On December 6, 2023, Stanley Nelson presented “The 1966 Murder of Ben Chester White: A New Look at an Old Case” as part of the History Is Lunch series.
White, a 67-year-old farm worker in Adams County, was murdered by members of the Ku Klux Klan as part of an alleged plan to lure Martin Luther King Jr. to Natchez and assassinate him. The three Klansmen avoided convictions until the last one living was tried and sentenced to life in prison in 2003.
Author and journalist Stanley Nelson has uncovered new information related to the murder case, including why Claude Fuller, the Klansman who masterminded the murder, may have attempted to pin the killing on Adams County supervisor Boyd Sojourner.
“Fuller had gotten crossways with Sojourner for many reasons, including the fact that Sojourner had Black tenants on his property. Fuller wanted them removed,” said Nelson. “Ben Chester White had all his life lived and worked on the farm belonging to Jimmy Carter, who was also a county supervisor. The lifelong personal and working relationship of White, Carter, and Sojourner was strong, and this, along with other factors, may help explain why Claude Fuller targeted White.”

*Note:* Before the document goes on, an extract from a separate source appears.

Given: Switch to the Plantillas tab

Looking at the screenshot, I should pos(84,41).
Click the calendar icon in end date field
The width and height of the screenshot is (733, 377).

Before retiring from the Concordia Sentinel in 2021, Stanley Nelson wrote more than 200 stories on Klan murders. He was a finalist for the 2011 Pulitzer Prize for his investigative work on the 1964 arson murder of Ferriday, LA, shoe shop owner Frank Morris. Nelson works with the LSU Cold Case Project helping lead student reporter investigations into Civil Rights-era cold cases in Louisiana and Mississippi. He is the author of Devils Walking: Klan Murders Along the Mississippi in the 1960s and Klan of Devils: The Murder of a Black Louisiana Deputy Sheriff, both published by LSU Press. Nelson won the Payne Award for Ethics in Journalism from the University of Oregon School of Journalism and Communication and was one of seven reporters featured in the Columbia Journalism Review’s 50th anniversary issue “The Art of Great Reporting.”